I could lease extra land off-farm, and push forward through the barriers refusing to change the direction I set ten years ago.
This would require pouring more resources, human calories, gasoline, infrastructure - money - into keeping the dream alive.
Instead, I lean on my training.
In permaculture, we look at the goals of a project, our ethics, and the 12 principles to evaluate a design.
In the middle of this crisis, both existential and financial, the two principles that provided the most relevant support in our evaluation were; obtain a yield and creatively use and respond to change. We asked ourselves the questions, what are our goals? What are our yields?
Our goals point towards connection, sustainability, and financial stability.
The vegetable operation isn’t cutting it.
After years of pushing sometimes 60 hours a week, I am 40 years old, broke and facing an effort to salvage an unsustainable project.

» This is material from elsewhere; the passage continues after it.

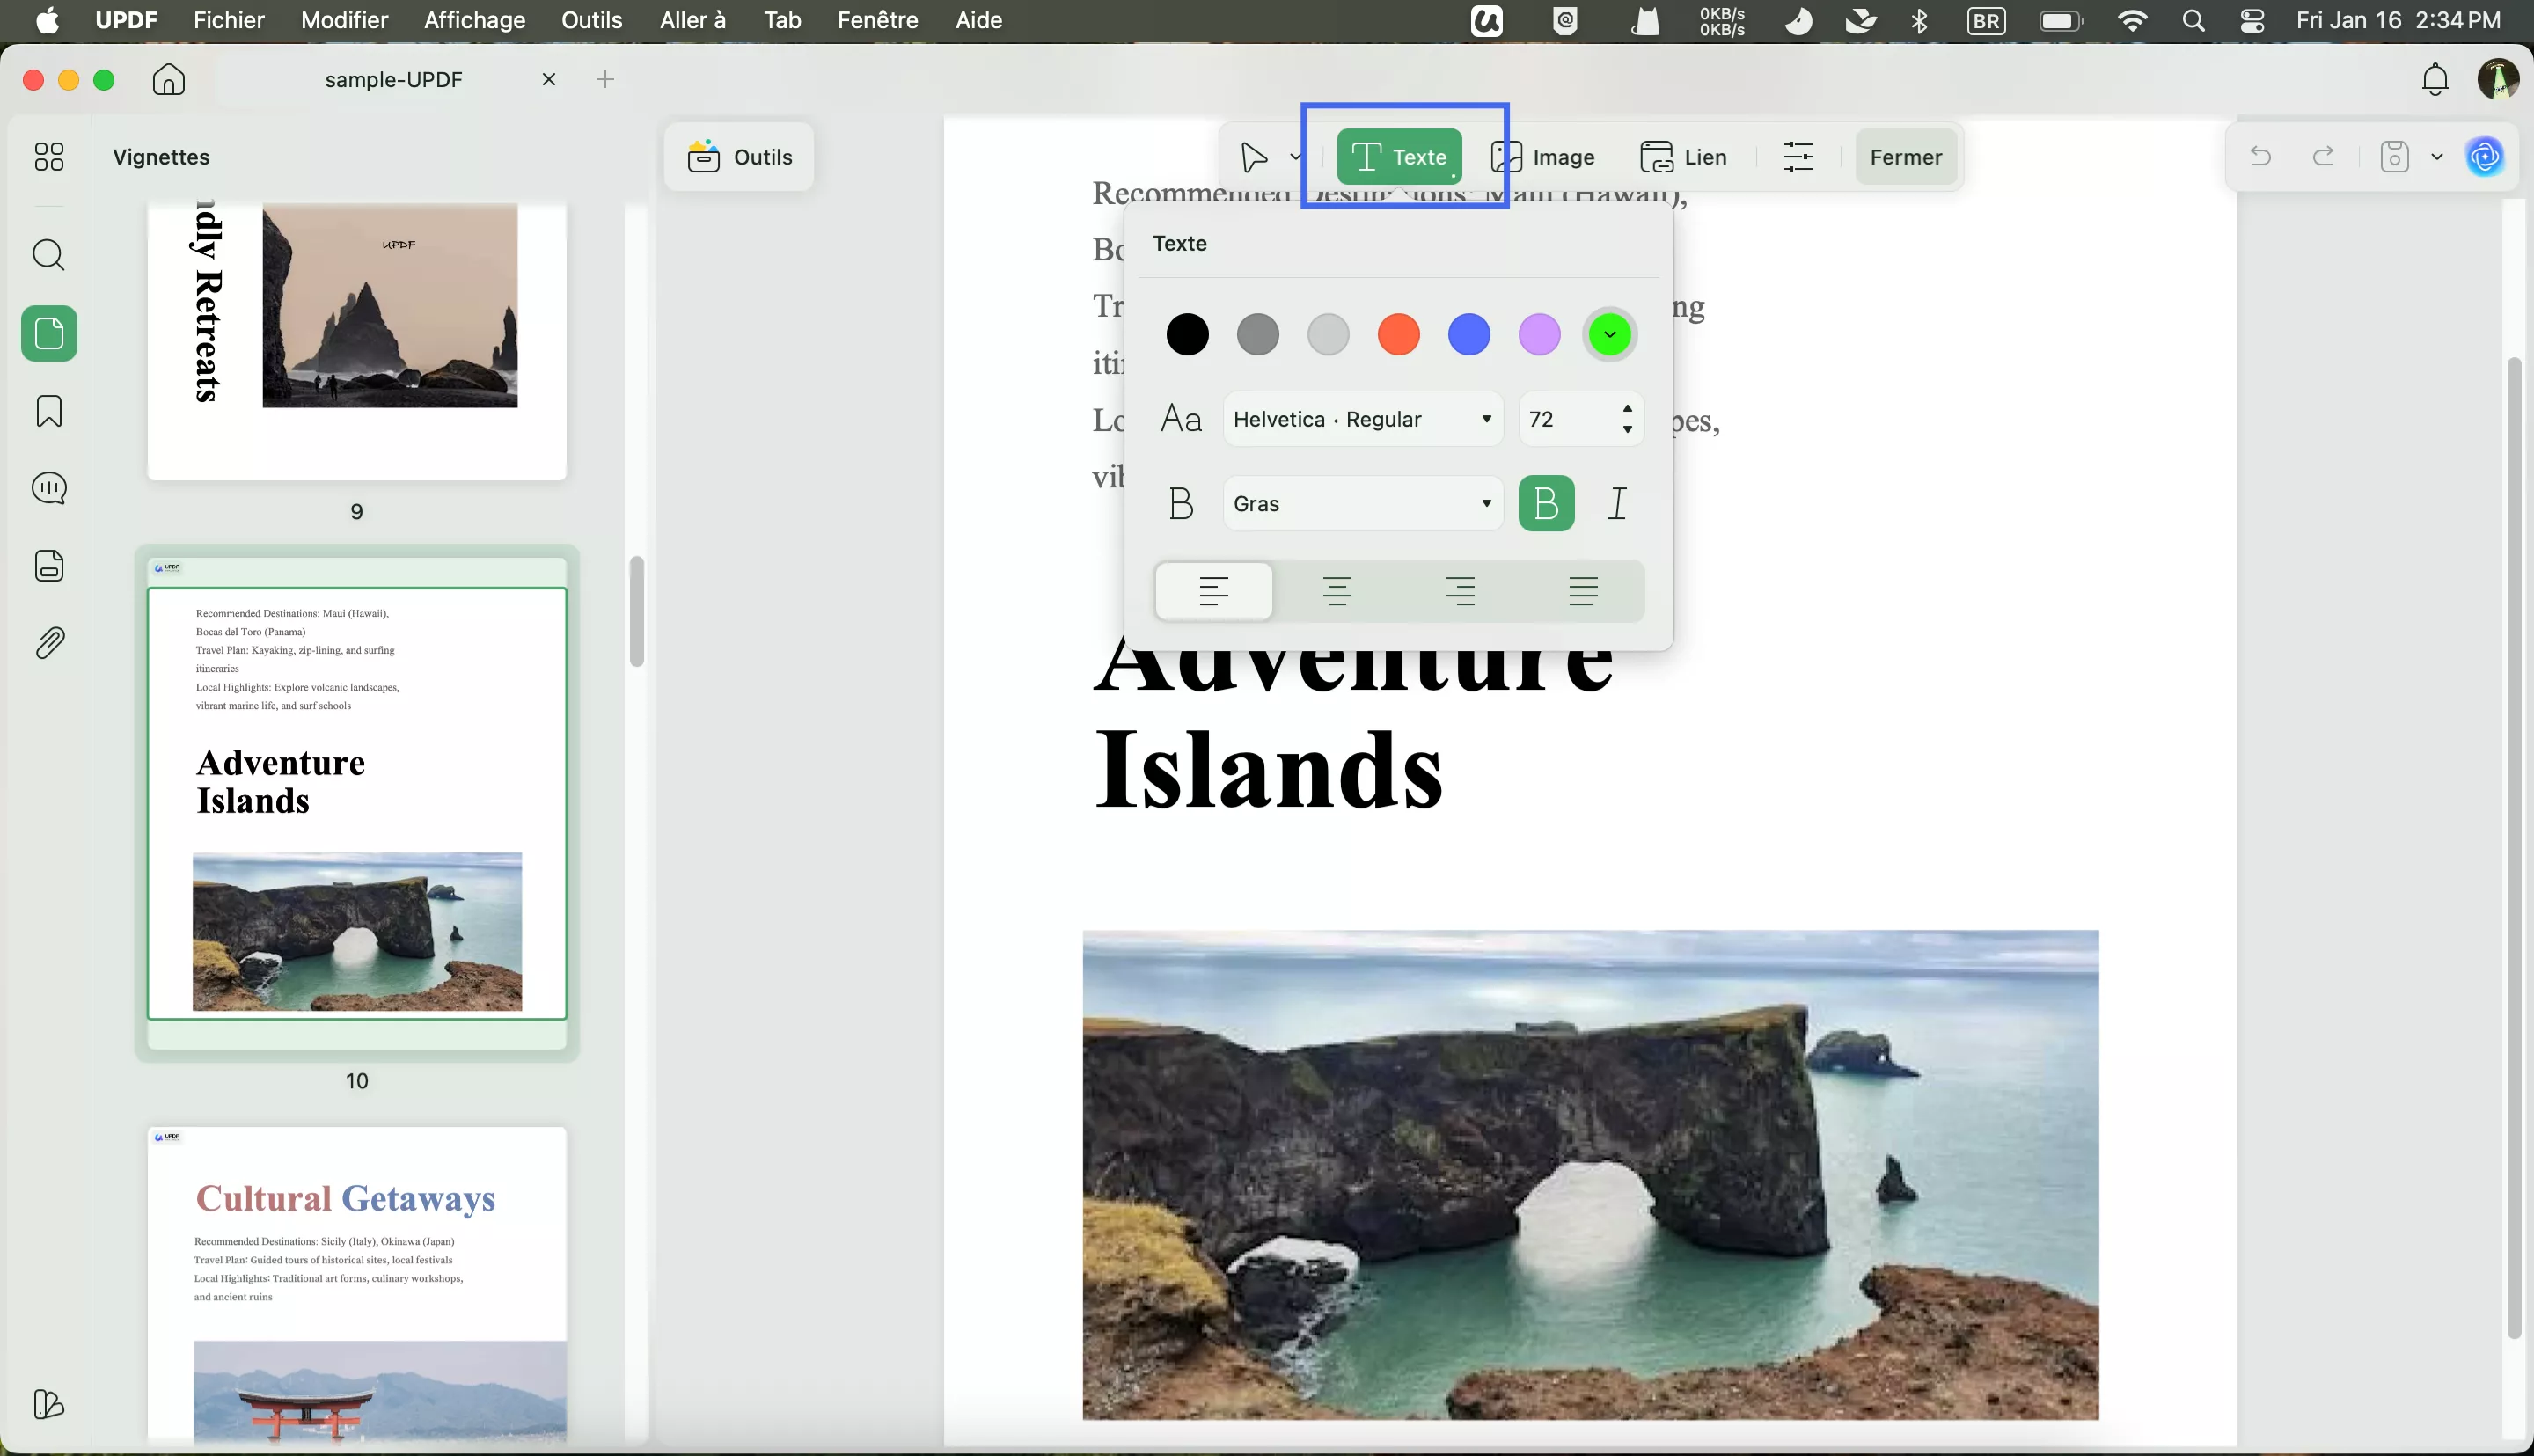This screenshot has width=2534, height=1456.
Task: Open the Gras font style dropdown
Action: point(1361,503)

This cold analysis is hard. Permaculture is not for the brittle spirit.
But, it is freeing.
My next step is to point positive. What do I have?
I have a killer homestead. Professional grade paid-for infrastructure, tools, and equipment and deep knowledge of plant systems - I have my formal training in counseling, deep roots in a community that I am native to, and passion for medicinal and useful perennials.
By focusing on what I have, rather than what I’ve lost. By applying my assets to goals of the project plus hard climate realities I am able to move forward.
What it looks like.
It’s time to stop the vegetable hustle. My site is no longer appropriate for it, nor my familial context. I am in the midst of pivoting toward a more perennial system and utilizing my present infrastructure to grow out and produce medicinal and edible landscaping nursery stock. In addition, I can lean on my formal training as a mental health counselor to find off-farm work that supports resilience in human sectors in my community and my family.
Psychologically, this moment creates an opportunity to re-brand. Our new name is Moonstone Plant Company.
Zora Neale Hurston - the anthropologist and writer once described strength as like being a rock or a blade of grass. The rock is hard but worn down and broken by water, whereas the blade of grass is unfazed and yielding - strong - when confronted by the elements. (Students of Taoism/Ch’an Buddhism may recognize this idea. I love the thought of Hurston reading Lao Tzu.)
In permaculture, we can’t be hard rocks, breaking ourselves against uncontrollable sectors.
At the end of the day, rather than moving forward stubbornly only to crumble like last Christmas’ peanut brittle, turn to permaculture principles, ethics, and the design process as the structure for a thoughtful, relaxed, and flowing decision making process. This is the seat of resilience.
We must change.
When you find your project at this moment do three things.
Small price - big yield
Find the leverage point in the system.
Projects stumble - shit goes sour, just remember the Rope -A- Dope.